• [Extract provided]
---------------

Every mother discusses their child's birth. Most mothers agree the delivery is the hardest component. Mothers especially love to talk about the juicy details of the delivery to expecting mothers. How much pain they were in... How long their delivery was... What it was like when their water broke... When I was pregnant with Ethan (He turned 9 months on Jan. 26) I was showered with great tips & advice. Any question that crossed my mind, someone had an answer for it or at the minimum an example of what so and so did in that situation.
With my first son, Zachary, everything happen so fast it was like skipping over the entire experience of the delivery. I educated myself by reading books on pregnancy & birth. However, my experience did not resemble anything in the book entitled, “What to expect when you’re expecting”. For example; my water broke (I didn't have the huge gush the experts had suggested) before my labor contractions. I had nothing but a few droplets of wetness every now and again. I concluded I was losing control of my bladder due to the weight from the baby. I had an appointment at the hospital to have my baby's heart beat monitored in which I mentioned this dripping. I asked the nurse, could my water of broke? They did a test and confirmed the leakage was my amniotic fluid. To make a long story short, I had no painful labor contractions. I did not dilate, nor did I respond to the drugs to induce labor. After 7 short hours I was being prepped for an emergency C-Section.
So as you can see, in my experience or lack of experience, relating to others who went through a natural delivery was a tad bit difficult. While pregnant with Ethan I expressed my hope of having a natural delivery. I prayed for the pain of labor, the highs and lows of it all. I told everyone that having a natural delivery was harder in the short term but in the long run it would be better than a C-Section.
While I was pregnant I watched dozens of "Birth Stories" on TLC. I said, "I can do this and I will not be such a wimp about it either"! I can remember seeing my sister in labor, she was moaning and groaning. Erika looked to be in a great deal of pain but deep down I was thinking, what a wussy!
By the time I was 40 and 1/2 weeks pregnant, my doctor advised me that a natural delivery wasn't looking like a feasible option (my cervix had not thinned out, which is required in order for your baby to pass through the birth canal). He said I could wait another week and hope that my body went into labor on its own and if not he would book a C-Section. Or I could go ahead and book the C-Section now because I was already over due and by waiting one more week I would be almost two weeks over do. Plus, while I waited for the surgery date I may go into labor on my own. I told him to book the surgery!

---------------

Stored data:

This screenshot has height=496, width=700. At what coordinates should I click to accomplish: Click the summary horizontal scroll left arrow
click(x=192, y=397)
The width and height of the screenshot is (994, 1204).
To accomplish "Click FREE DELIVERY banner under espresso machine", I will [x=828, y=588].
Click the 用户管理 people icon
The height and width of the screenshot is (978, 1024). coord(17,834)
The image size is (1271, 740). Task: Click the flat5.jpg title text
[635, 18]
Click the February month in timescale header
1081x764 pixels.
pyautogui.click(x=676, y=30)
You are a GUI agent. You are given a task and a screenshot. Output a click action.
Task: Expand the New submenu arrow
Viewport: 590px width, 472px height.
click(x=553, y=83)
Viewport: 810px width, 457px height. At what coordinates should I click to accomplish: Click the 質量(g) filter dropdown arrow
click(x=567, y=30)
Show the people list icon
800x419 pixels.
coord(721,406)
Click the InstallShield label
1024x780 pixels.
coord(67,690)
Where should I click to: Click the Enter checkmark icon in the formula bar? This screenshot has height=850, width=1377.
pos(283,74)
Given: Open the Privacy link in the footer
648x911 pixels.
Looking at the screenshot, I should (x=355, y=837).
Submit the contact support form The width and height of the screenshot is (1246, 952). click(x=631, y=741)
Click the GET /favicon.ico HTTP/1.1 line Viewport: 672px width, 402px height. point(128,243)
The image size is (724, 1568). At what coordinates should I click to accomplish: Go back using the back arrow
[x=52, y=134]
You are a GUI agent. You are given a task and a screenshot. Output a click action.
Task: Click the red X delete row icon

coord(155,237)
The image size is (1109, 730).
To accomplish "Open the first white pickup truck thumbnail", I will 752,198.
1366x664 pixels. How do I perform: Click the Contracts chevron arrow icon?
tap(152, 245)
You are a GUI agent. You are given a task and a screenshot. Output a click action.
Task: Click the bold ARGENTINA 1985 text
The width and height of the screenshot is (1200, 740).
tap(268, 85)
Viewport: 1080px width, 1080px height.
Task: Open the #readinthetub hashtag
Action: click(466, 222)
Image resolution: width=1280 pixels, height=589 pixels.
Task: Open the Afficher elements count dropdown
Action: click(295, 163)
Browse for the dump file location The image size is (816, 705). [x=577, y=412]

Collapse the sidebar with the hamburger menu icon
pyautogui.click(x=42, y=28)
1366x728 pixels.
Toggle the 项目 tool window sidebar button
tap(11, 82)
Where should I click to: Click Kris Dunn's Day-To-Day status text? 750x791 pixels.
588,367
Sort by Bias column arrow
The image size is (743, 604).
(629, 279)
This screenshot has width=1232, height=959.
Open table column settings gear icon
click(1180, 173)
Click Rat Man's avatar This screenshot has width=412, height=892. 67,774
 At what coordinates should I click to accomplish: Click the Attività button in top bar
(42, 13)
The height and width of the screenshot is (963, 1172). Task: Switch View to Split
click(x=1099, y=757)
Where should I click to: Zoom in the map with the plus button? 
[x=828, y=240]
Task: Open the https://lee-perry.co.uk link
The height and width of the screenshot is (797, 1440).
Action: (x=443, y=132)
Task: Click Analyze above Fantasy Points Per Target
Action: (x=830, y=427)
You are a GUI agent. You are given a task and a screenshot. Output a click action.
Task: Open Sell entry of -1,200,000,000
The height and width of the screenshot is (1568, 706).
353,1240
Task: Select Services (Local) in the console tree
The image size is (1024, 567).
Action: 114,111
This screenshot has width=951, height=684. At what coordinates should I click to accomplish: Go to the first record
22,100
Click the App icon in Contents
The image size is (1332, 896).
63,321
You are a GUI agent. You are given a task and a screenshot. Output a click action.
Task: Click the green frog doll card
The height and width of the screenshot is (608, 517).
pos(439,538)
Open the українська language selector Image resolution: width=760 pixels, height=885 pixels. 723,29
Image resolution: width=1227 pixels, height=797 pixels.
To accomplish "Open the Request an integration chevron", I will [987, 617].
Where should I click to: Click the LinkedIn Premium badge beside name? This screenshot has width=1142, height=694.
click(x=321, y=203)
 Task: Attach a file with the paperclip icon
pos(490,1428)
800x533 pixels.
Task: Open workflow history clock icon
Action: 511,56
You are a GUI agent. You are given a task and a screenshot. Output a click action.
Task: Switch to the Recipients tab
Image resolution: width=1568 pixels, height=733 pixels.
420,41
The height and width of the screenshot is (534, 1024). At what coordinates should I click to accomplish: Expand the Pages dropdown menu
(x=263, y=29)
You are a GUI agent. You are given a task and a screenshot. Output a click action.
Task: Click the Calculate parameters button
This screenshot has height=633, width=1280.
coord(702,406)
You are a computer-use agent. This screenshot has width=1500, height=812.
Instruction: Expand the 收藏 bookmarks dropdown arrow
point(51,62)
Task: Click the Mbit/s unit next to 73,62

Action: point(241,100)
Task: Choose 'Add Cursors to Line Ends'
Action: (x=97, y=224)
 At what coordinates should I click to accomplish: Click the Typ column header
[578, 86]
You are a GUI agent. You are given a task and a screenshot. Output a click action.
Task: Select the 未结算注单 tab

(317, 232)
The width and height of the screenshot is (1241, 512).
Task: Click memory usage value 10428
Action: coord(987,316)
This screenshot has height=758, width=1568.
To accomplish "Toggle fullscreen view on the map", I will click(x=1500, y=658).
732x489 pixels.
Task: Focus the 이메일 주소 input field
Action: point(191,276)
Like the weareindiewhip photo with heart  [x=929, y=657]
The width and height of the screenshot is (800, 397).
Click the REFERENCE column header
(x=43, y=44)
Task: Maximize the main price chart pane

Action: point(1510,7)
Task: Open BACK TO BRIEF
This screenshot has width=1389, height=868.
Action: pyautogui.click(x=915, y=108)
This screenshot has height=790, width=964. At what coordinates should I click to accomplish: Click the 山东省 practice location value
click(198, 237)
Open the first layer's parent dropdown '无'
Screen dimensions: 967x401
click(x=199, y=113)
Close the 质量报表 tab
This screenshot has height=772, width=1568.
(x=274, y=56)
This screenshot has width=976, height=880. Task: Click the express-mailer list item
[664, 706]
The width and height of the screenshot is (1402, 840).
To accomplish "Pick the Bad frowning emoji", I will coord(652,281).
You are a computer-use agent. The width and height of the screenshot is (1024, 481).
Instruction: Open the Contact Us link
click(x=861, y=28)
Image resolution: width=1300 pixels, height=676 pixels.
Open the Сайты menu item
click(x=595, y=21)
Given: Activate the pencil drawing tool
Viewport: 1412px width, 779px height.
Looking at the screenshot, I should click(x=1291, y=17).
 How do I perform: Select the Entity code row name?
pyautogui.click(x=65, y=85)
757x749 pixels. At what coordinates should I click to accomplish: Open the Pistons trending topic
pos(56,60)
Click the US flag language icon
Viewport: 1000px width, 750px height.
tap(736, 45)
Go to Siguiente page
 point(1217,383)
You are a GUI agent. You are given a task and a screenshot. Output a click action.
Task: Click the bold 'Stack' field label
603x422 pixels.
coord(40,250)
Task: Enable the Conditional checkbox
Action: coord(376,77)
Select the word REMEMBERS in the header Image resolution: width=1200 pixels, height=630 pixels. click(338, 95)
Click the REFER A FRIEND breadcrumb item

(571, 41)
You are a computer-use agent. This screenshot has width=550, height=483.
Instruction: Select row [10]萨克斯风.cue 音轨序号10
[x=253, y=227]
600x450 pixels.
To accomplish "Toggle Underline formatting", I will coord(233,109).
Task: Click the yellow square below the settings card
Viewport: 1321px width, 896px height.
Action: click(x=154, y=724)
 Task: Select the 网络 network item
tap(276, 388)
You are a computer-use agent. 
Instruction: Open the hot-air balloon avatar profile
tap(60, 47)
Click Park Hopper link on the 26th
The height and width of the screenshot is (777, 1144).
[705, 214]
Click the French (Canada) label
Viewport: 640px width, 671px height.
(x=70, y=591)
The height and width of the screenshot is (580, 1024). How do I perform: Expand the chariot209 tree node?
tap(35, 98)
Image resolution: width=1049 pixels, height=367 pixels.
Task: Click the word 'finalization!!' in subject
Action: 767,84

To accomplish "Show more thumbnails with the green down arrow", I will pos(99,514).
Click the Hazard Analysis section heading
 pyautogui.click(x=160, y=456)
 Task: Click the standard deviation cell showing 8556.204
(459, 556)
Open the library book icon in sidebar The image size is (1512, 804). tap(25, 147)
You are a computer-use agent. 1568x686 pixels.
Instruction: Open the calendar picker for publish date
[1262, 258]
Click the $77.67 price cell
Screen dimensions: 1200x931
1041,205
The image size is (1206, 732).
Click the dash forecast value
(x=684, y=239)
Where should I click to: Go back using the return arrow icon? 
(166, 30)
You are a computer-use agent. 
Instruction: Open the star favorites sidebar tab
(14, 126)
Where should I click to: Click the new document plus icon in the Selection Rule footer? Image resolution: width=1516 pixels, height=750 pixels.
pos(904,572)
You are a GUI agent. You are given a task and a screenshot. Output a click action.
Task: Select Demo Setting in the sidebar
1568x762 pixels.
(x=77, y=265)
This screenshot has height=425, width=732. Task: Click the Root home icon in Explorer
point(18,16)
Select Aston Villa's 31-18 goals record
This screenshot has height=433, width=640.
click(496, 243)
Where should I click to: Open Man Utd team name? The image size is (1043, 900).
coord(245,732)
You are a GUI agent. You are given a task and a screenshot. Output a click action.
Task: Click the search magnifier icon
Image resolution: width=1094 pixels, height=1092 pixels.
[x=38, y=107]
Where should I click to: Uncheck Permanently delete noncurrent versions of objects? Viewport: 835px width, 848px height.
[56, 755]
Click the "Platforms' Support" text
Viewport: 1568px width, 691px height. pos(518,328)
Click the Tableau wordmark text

---------------

• [Work order 1] Quote the childbirth account from "So as you can" up to and including "than a C-Section.".
• [Work order 2] In the childbirth account, what did the hospital test confirm about the leakage during the first pregnancy?

• [Your response 1]
So as you can see, in my experience or lack of experience, relating to others who went through a natural delivery was a tad bit difficult. While pregnant with Ethan I expressed my hope of having a natural delivery. I prayed for the pain of labor, the highs and lows of it all. I told everyone that having a natural delivery was harder in the short term but in the long run it would be better than a C-Section.

• [Your response 2] It confirmed that the leakage was amniotic fluid.